TJX Europe’s profits - excluding the impact of foreign exchange - fell to $79m (£48.8m) for the year to January 29, and the decline accelerated in the fourth quarter, when profits fell 72% to $22m (£13.6m). Like-for-likes fell 6% in the fourth quarter and 3% in the year as a whole, compared to increases of 6% and 5% respectively last year.
Total sales, again excluding foreign exchange impacts, were $812m (£502m) for the quarter and $2.6bn (£1.6bn) for the year. representing increases of 13% and 10% respectively. The total sales growth was driven by an increase of store numbers of 54 to a total of 331. All but 54 of TJX Europe’s stores are in the UK, with the remainder in Germany and Poland, which performed well. In the UK TK Maxx increased its store count by 20 to 253.
In a statement, a spokeswoman for parent company The TJX Companies said “we very are confident that [TJX Europe] will get back onto its very solid track this year. We strongly believe that the issues we are addressing will be remedied, and we are slightly slowing our pace of growth in Europe in 2011 to give this business time to regain its very firm traction.”

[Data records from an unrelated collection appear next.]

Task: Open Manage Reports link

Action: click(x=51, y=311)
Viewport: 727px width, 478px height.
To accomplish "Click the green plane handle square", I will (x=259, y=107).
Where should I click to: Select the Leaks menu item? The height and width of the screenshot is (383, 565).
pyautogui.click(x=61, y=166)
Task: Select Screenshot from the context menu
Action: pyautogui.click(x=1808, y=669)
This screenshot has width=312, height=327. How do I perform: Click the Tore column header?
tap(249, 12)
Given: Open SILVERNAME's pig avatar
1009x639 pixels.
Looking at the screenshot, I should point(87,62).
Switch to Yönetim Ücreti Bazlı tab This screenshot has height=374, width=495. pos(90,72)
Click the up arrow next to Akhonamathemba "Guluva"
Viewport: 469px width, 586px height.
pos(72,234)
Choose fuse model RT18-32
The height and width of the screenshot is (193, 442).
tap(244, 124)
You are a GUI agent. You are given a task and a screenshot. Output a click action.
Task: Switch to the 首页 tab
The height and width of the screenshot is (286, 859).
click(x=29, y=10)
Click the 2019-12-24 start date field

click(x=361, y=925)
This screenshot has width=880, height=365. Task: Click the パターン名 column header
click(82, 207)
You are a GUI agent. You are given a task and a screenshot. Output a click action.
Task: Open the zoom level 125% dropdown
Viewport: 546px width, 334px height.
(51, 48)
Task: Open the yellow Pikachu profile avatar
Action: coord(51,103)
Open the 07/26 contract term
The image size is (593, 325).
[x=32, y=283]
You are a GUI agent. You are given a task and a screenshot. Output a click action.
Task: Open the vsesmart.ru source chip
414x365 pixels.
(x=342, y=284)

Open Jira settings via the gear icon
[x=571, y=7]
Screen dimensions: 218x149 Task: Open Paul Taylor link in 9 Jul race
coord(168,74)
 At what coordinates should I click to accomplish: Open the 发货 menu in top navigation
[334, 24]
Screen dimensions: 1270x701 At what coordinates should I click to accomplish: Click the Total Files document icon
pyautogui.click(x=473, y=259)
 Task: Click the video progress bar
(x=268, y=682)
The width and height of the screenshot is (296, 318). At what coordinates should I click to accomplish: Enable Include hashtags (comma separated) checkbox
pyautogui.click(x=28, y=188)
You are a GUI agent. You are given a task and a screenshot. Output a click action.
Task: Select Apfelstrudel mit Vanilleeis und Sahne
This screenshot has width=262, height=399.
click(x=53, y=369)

She added that the European operation is being strengthened so that newer employees benefit more from the knowledge of more experienced executives. TK Maxx has grown rapidly in the UK, and there is expected to be more focus on buying and the product mix to shift the business back to the core principles of TK Maxx’s off-price model.
The spokeswoman said that in the long-term TJX Europe, which also owns furniture retailer HomeSense, plans to grow to between 750 to 875 stores. The US-based parent company performed much better than its European arm, with net sales up 8% to $21.9bn (£13.5bn) and group like-for-likes up 4%.